- Problem:
Repeat exactly the lines of the entries below from the one with "Screen dimensions: 1220x635" through the one with "Task: Click the orange 登入 button", both ends included, and nothing else.

- Data in this exercise:
-----

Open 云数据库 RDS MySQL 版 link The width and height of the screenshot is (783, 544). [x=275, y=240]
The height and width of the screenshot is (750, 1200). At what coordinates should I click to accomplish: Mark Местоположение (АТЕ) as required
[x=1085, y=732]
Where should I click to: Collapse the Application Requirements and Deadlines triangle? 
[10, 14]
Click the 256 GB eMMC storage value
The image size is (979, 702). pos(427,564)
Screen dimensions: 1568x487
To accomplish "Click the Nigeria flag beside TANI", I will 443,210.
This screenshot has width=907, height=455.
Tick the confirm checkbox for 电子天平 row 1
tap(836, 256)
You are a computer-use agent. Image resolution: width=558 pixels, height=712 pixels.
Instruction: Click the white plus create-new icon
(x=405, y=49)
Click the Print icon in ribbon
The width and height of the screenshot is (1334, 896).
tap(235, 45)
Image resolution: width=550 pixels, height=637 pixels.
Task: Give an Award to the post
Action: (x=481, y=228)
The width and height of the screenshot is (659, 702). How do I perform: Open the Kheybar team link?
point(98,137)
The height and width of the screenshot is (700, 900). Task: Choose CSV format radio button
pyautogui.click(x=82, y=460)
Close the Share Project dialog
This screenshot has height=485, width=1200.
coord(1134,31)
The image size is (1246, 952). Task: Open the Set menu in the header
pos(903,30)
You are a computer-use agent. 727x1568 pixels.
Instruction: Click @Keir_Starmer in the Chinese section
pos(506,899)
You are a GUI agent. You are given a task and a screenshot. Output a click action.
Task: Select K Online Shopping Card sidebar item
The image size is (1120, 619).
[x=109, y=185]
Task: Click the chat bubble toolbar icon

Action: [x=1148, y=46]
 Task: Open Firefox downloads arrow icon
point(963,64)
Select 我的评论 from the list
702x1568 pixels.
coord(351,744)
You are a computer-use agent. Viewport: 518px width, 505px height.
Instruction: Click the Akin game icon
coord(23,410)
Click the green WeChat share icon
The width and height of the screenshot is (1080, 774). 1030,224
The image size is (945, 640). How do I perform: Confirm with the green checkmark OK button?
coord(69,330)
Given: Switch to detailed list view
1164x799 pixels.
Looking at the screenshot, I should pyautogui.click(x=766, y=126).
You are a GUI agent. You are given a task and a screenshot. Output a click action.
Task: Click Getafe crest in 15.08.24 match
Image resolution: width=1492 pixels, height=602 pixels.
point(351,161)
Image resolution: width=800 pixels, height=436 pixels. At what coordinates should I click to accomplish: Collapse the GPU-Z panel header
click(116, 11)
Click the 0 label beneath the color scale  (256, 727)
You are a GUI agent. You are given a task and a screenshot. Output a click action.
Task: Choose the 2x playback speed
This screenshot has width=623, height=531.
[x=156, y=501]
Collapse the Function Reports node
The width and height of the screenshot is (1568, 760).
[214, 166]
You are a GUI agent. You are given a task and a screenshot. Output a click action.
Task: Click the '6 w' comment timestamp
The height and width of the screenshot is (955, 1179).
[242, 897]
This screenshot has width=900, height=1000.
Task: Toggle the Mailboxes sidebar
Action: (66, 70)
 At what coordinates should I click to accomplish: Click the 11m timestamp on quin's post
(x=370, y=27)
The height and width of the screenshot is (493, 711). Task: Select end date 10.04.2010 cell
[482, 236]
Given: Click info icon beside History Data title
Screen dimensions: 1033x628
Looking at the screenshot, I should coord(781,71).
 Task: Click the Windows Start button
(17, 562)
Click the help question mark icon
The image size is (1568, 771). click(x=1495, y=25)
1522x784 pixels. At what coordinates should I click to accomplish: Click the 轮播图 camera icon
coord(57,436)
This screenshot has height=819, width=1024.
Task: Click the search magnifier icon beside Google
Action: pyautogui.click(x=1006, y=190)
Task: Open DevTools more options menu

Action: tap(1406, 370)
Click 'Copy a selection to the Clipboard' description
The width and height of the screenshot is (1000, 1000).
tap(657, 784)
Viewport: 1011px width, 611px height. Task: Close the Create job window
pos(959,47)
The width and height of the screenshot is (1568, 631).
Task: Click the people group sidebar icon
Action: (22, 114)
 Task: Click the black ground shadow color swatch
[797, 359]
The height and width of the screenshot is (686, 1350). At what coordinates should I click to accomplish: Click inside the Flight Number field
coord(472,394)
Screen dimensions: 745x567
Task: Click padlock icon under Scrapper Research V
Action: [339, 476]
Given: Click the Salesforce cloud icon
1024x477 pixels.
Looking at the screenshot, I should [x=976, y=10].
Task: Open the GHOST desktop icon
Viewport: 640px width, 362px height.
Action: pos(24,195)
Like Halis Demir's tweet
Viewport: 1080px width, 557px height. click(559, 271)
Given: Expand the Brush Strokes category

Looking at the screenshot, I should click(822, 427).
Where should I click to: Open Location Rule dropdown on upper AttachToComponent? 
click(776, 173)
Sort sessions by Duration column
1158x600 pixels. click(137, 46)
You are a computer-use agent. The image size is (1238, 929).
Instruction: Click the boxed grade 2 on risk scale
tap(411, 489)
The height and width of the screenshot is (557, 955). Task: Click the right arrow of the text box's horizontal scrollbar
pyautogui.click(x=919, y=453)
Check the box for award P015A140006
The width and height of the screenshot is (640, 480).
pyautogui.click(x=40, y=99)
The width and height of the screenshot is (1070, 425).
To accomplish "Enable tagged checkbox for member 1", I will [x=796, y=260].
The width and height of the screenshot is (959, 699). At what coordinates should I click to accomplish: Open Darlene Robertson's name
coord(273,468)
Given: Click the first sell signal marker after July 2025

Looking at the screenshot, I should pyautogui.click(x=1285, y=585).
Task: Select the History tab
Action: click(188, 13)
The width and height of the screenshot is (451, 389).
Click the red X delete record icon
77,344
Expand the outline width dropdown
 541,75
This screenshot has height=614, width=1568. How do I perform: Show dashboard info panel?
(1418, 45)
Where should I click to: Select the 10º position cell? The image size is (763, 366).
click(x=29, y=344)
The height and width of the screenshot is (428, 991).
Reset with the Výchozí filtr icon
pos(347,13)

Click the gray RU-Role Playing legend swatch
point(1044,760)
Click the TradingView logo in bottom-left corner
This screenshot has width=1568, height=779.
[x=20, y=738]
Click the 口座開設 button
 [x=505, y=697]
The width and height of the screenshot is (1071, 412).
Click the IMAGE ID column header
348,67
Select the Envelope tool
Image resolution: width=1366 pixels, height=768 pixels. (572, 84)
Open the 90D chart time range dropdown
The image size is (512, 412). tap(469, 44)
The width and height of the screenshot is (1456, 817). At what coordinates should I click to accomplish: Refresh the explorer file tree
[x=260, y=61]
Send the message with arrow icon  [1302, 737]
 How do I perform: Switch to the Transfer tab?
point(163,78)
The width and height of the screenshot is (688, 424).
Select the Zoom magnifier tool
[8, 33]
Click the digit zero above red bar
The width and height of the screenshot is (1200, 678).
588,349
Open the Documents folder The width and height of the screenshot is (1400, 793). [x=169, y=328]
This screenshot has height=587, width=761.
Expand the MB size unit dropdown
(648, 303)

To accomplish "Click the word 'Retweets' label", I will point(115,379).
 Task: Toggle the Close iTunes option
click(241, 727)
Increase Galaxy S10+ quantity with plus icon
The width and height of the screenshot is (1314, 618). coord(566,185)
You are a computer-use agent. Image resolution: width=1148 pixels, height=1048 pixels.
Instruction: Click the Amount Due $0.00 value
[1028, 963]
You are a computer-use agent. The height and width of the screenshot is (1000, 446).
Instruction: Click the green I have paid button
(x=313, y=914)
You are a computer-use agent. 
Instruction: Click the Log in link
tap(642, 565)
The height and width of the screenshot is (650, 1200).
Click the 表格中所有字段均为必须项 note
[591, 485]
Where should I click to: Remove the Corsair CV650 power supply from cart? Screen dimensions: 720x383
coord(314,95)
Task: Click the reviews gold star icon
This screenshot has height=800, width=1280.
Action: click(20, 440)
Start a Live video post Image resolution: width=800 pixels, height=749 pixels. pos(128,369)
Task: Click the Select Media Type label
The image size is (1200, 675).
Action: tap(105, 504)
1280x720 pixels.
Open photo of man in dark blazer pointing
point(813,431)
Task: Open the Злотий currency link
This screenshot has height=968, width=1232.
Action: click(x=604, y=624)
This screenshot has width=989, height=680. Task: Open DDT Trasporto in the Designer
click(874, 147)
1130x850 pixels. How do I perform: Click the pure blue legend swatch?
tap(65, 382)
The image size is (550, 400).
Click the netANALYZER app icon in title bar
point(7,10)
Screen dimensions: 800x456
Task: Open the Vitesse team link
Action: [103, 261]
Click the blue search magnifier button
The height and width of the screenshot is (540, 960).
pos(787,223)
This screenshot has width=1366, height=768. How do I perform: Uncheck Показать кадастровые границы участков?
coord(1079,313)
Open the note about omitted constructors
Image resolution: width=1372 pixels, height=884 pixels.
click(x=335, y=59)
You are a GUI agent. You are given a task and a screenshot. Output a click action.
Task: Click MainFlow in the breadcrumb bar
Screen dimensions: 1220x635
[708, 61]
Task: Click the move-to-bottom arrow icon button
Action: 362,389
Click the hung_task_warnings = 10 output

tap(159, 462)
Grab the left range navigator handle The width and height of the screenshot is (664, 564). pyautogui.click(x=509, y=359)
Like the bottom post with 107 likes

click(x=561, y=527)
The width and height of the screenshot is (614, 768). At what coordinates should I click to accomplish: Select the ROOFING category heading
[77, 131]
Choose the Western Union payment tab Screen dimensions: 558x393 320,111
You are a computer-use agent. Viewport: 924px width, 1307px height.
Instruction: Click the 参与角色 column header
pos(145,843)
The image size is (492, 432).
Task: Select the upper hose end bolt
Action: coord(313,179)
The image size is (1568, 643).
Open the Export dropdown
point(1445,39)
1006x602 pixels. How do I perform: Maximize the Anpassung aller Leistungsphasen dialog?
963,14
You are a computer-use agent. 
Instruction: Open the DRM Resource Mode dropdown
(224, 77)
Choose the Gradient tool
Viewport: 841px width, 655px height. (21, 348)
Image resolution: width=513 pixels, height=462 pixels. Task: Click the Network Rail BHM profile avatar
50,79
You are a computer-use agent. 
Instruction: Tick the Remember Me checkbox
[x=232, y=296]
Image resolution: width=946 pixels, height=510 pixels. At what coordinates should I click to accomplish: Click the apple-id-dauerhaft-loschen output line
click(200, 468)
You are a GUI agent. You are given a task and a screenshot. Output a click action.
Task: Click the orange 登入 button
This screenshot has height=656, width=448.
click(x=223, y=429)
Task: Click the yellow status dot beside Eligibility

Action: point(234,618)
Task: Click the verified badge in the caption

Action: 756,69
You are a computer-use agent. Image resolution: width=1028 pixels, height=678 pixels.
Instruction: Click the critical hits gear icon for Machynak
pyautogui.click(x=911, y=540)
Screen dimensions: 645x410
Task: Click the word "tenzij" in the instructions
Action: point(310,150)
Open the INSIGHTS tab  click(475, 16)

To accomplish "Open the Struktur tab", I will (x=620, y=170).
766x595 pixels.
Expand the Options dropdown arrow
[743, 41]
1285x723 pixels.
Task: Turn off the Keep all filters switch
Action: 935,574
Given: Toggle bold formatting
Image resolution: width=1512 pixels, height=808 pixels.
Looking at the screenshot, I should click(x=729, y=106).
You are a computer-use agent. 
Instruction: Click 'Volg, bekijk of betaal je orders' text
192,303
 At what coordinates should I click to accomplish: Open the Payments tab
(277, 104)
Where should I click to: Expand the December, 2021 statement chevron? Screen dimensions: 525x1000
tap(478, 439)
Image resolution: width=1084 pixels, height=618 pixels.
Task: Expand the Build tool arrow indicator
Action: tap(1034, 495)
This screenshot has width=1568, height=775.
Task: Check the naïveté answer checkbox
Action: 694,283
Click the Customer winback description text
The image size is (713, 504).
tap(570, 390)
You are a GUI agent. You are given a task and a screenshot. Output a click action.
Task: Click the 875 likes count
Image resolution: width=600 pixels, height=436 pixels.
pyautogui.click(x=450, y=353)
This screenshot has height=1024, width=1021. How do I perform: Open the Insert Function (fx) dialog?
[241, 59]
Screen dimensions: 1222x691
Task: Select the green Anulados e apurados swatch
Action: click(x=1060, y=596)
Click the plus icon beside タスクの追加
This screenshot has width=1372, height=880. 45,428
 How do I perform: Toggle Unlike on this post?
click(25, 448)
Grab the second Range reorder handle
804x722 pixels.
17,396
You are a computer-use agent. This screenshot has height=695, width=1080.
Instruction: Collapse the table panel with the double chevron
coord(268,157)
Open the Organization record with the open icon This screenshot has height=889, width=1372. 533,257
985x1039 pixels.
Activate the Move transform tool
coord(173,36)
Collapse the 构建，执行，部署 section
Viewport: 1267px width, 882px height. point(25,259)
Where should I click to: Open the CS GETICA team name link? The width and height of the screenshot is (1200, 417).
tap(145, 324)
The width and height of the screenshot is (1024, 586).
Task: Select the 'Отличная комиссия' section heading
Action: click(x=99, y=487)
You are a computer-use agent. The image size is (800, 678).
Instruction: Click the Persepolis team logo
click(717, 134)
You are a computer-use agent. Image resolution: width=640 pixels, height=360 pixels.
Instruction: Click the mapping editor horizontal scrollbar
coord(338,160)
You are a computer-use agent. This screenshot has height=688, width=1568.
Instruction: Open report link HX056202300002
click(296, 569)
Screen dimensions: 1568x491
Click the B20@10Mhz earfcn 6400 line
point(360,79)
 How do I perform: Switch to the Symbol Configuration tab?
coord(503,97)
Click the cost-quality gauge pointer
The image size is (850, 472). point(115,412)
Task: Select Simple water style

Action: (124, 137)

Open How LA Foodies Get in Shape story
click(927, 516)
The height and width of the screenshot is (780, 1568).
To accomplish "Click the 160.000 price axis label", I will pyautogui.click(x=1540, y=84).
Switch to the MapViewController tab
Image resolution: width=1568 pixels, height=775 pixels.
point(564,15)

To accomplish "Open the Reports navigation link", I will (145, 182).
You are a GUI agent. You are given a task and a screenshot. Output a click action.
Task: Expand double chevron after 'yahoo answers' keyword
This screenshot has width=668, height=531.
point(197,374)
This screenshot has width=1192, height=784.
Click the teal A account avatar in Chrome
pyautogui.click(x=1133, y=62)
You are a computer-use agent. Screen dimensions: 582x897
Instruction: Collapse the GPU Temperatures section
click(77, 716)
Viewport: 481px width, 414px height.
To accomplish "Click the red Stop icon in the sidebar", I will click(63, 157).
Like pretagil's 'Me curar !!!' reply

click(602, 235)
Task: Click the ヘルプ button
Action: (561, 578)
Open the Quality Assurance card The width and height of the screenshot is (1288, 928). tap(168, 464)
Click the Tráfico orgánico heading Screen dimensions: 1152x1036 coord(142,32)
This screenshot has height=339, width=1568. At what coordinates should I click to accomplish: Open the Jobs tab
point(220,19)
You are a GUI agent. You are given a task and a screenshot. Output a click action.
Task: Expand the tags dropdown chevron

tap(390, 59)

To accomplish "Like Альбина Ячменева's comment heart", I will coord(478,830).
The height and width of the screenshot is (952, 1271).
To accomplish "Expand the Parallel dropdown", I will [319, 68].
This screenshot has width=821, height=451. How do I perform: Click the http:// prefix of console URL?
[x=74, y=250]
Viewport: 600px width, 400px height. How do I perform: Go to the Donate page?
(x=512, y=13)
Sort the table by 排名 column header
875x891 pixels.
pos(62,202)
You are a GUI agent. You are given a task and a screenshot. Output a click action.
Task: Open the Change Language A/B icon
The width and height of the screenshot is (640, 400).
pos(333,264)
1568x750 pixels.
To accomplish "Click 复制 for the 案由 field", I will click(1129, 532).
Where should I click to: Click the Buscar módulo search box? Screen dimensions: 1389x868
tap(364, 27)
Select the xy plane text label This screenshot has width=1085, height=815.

-----

- Output below:
Screen dimensions: 1220x635
[708, 61]
Task: Click the move-to-bottom arrow icon button
Action: 362,389
Click the hung_task_warnings = 10 output

tap(159, 462)
Grab the left range navigator handle The width and height of the screenshot is (664, 564). pyautogui.click(x=509, y=359)
Like the bottom post with 107 likes

click(x=561, y=527)
The width and height of the screenshot is (614, 768). At what coordinates should I click to accomplish: Select the ROOFING category heading
[77, 131]
Choose the Western Union payment tab Screen dimensions: 558x393 320,111
You are a computer-use agent. Viewport: 924px width, 1307px height.
Instruction: Click the 参与角色 column header
pos(145,843)
The image size is (492, 432).
Task: Select the upper hose end bolt
Action: coord(313,179)
The image size is (1568, 643).
Open the Export dropdown
point(1445,39)
1006x602 pixels. How do I perform: Maximize the Anpassung aller Leistungsphasen dialog?
963,14
You are a computer-use agent. 
Instruction: Open the DRM Resource Mode dropdown
(224, 77)
Choose the Gradient tool
Viewport: 841px width, 655px height. (21, 348)
Image resolution: width=513 pixels, height=462 pixels. Task: Click the Network Rail BHM profile avatar
50,79
You are a computer-use agent. 
Instruction: Tick the Remember Me checkbox
[x=232, y=296]
Image resolution: width=946 pixels, height=510 pixels. At what coordinates should I click to accomplish: Click the apple-id-dauerhaft-loschen output line
click(200, 468)
You are a GUI agent. You are given a task and a screenshot. Output a click action.
Task: Click the orange 登入 button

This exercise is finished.